[Note: This was originally published on January 6, 2015 at Melotic.com and is not an endorsement nor should it be construed as investment advice. Conduct thorough due diligence.]
Below are a bakers dozen projects undertaken in the past 18 months that used some form of crowdsale (ICO, ITO):
- Mastercoin raised 4,740 BTC in August 2013
- NXT raised 21 BTC in November 2013
- Maidsafe raised 7,368 BTC and “95,000 MSC” / BitAngels ‘loan’ in April 2014
- Swarm raised 1,252 BTC in June 2014
- Bitshares AGS raised 5,621 BTC and 415k Protoshares in July 2014
- Viacoin raised 610 BTC in July 2014
- Ethereum raised 31,529 BTC in August 2014
- StorJ raised 910 BTC in August 2014
- SuperNET raised 1,201 BTC and “4,536 BTC equivalent” in Sept 2014
- Peertracks (Bitshares music) raised ~1,436 BTC in November 2014
- Bitbay raised 5,000 BTC in November 2014
- Ziftr raised around “2,000” BTC (more than $650k) in Dec 2014
- Gems raised 2,600 BTC in Dec 2014
The noticeable trend is that despite claims of their upcoming demise, neither appcoins nor altcoins stopped being created. Perhaps this will change in the future, but portions of the cryptocurrency community as a whole seems to want to continue to try and fund projects in this way.
Why?
Developing new features costs man-hours and even with a highly skilled team, it can be cost prohibitive. For instance, last October, Blockstream raised $21 million from 40 investors to create new extensibility to Bitcoin’s blockchain through a two-way peg called “sidechains.”
On the face of it would seem as if this type of infrastructure (reusing a tested system like Bitcoin’s blockchain) would incentivize altcoin developers to move or start their project on one of these chains. But from a funding perspective, it may be cost prohibitive in that development teams need to be paid and historically have found pre-sales, pre-mining and pre-allocations – such as those above – as a way to fund continued development.
How to compete with that?
For example, according to Coinmarketcap there are currently 10 “coins” that have a ‘marketcap’ larger than $10 million (recall that Jonathan Levin’s definition of a ‘narrow money stock’ is probably more appropriate). While some coins are more liquid than others, it is unlikely that an entity like Blockstream could provide a similar amount of funding for those projects (perhaps they or others will set up a fund for this at a later date to do that).
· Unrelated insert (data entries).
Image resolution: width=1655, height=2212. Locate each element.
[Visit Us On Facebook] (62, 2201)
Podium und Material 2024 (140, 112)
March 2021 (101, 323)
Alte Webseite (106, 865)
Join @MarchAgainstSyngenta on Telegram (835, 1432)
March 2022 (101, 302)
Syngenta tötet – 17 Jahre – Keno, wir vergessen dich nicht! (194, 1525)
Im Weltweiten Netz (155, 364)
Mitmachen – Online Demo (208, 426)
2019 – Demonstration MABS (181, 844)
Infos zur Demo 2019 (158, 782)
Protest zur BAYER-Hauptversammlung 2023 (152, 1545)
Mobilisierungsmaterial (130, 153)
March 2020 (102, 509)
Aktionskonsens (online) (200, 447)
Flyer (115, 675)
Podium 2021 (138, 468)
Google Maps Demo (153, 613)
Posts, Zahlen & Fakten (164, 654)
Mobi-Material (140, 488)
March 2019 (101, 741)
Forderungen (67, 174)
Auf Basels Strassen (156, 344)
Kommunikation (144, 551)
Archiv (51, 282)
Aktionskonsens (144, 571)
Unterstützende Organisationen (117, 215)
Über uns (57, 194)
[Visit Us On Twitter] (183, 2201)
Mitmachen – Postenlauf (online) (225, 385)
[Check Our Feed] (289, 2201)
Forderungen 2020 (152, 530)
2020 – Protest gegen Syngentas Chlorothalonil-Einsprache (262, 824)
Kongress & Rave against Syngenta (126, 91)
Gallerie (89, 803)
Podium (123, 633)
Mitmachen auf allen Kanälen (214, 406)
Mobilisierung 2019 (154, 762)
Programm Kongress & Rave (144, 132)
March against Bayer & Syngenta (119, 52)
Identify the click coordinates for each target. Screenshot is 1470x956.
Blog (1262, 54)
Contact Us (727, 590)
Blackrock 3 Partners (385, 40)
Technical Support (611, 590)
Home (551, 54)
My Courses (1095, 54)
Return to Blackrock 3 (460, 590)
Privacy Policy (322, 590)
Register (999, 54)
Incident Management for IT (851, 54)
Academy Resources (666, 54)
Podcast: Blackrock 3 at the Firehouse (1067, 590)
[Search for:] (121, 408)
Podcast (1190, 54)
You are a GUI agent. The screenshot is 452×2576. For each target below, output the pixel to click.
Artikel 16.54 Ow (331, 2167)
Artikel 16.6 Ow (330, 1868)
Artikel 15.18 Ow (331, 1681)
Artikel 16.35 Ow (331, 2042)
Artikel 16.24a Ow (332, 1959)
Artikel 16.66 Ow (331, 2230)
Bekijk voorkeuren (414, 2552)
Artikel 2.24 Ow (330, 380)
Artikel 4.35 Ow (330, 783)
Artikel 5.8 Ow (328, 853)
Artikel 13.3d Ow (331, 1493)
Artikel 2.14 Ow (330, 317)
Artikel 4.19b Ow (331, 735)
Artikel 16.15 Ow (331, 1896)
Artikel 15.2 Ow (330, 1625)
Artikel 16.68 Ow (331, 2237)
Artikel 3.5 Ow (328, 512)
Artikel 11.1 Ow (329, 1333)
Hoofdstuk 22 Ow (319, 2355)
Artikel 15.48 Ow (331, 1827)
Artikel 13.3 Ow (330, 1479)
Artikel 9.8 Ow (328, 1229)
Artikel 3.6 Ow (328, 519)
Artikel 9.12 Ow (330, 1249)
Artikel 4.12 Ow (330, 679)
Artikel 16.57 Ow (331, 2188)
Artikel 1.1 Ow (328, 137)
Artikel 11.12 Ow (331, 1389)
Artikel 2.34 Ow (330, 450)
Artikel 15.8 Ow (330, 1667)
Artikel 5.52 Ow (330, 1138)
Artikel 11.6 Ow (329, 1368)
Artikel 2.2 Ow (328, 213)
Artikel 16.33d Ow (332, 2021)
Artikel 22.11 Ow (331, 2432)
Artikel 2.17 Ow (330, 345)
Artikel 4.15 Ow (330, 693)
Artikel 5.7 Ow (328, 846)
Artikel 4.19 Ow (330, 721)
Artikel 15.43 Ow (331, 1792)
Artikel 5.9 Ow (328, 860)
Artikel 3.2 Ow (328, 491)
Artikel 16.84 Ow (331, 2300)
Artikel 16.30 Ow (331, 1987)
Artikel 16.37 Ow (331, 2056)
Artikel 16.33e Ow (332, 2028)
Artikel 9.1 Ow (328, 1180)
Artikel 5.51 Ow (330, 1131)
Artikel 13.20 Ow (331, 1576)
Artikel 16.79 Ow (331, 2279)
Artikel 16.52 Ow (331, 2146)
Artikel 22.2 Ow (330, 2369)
Either way, the merits of sidechains (there are multiple proposals, of which Blockstream’s is the farthest along) is a topic for another time.
What about other methods of distribution such as “proof of burn”?
- Counterparty “burned” 2,130 BTC in January 2014 which effectively removed 0.01% of the monetary base.
- Dogeparty “burned” 1.85 billion dogecoin during 28 days in August/September 2014. Roughly equivalent to 2.01% of the monetary base at that time.
What about airdrops and giveaways?
- XRP (from Ripple Labs) was distributed through the Computing For Good project where a user could earn points for contributing to the World Computing Grid. Because XRP were pre-allocated, this allows for a different distribution. It ended in May 2014 due to abuse by botnets. And over the course of the endeavor, roughly 0.002 XRP were awarded per WCG point.
- Stellar initially gave away up to 6,000 stellar per verified Facebook account but was quickly abused via oDesk / Mechanical Turk (a large majority of accounts were generated via abuse). For instance, Everett Forth received 2 million on launch day.
- Ribbit.me airdropped ~200 million RibbitRewards in December 2014 to 13,730 users.
- Let’s Talk Bitcoin grandfathered in previous contributors (e.g., writers, show hosts) to receive LTBCoins. 51 million LTBCoins were handed out in its first distribution on June 27, 2014.
What does 2015 hold for these methods of fundraising and distribution? Perhaps they will indeed terminate as predicted, or perhaps market participants will use a different method of fundraising that has not been tried.